* **TASK DIRECTIONS**: Reproduce the entries below, swapping "sales ledger" for "sales journal" and keeping everything else the same. Leave the pictures out of your version.
----------
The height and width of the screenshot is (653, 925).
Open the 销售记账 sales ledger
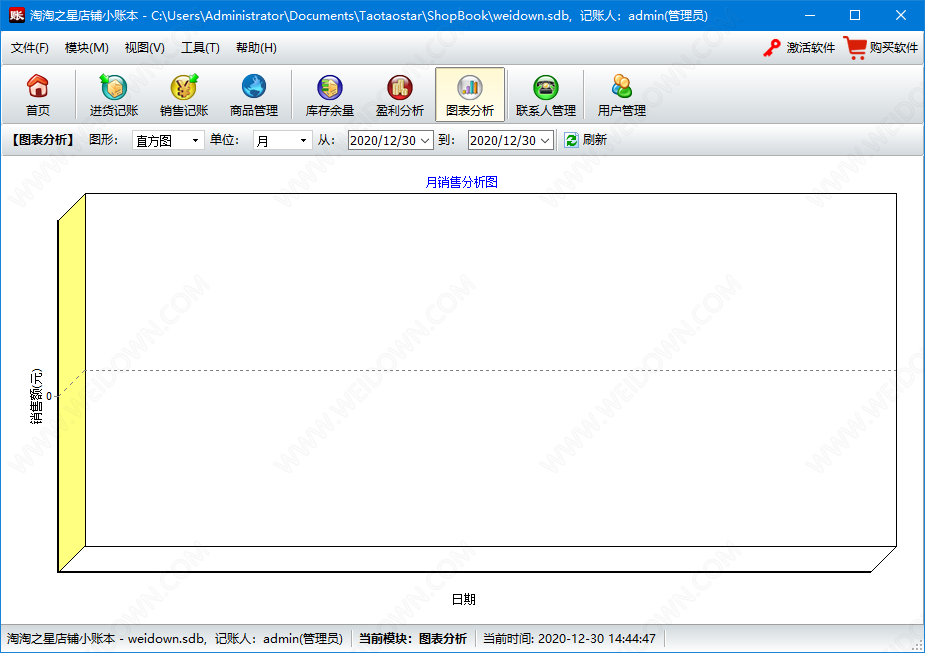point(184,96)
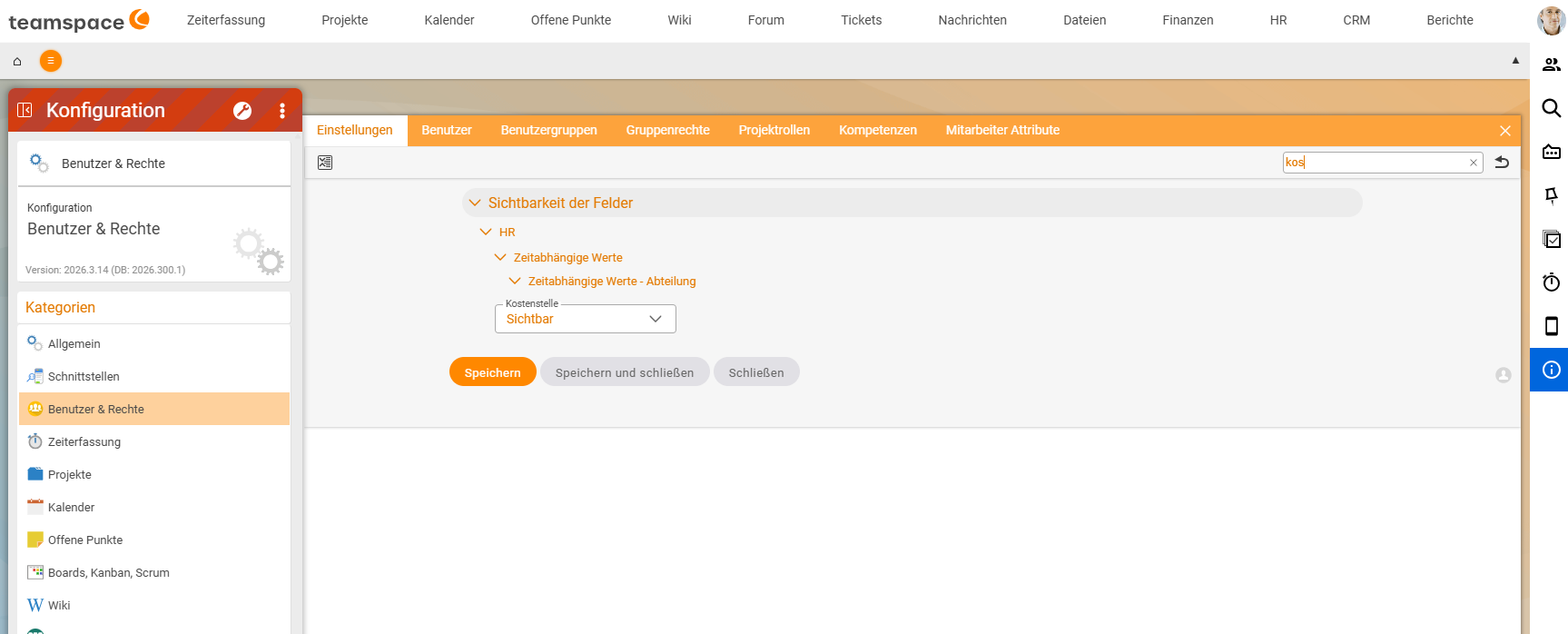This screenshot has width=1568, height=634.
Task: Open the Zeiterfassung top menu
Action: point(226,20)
----------
* **RESULT**:
The height and width of the screenshot is (653, 925).
Open the 销售记账 sales journal
point(184,96)
This screenshot has width=1568, height=634.
Task: Open the Zeiterfassung top menu
Action: point(226,20)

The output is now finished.